__What you will do__
Repeat the stretch of entries below from the line with "Instruction: Edit the" through the line with "Click reply icon". Include both ends and add nothing.

== Supplied records ==

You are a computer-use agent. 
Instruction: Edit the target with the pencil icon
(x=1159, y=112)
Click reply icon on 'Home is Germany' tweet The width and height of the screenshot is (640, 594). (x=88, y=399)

===
== Supplied records ==

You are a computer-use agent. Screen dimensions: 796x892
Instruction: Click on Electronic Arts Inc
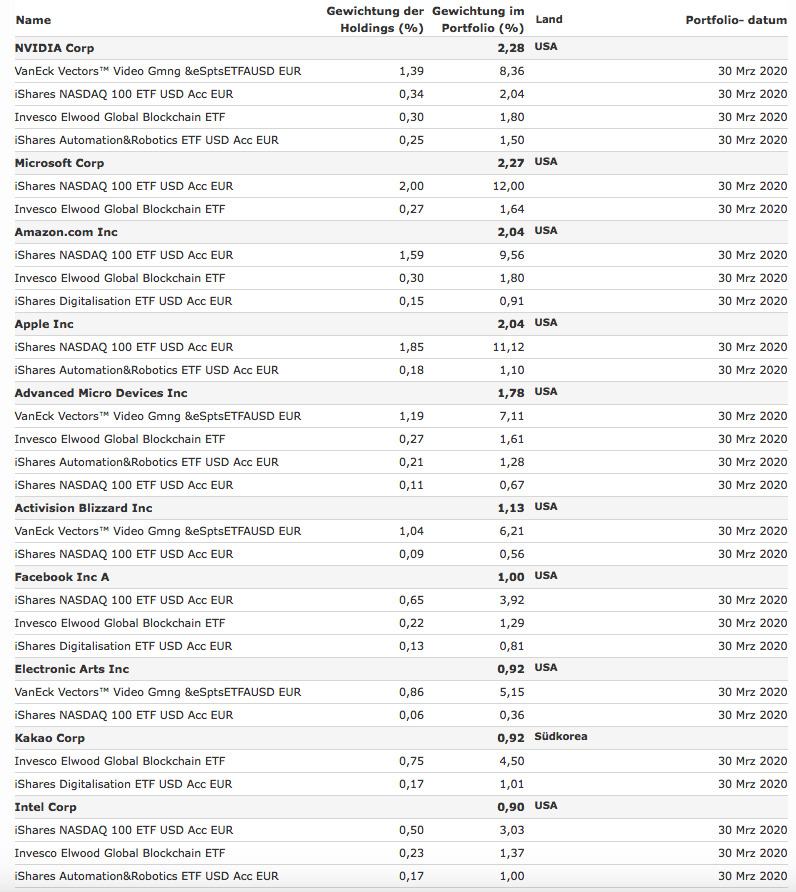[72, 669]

===

__Output for this exercise__
Instruction: Edit the target with the pencil icon
(x=1159, y=112)
Click reply icon on 'Home is Germany' tweet The width and height of the screenshot is (640, 594). (x=88, y=399)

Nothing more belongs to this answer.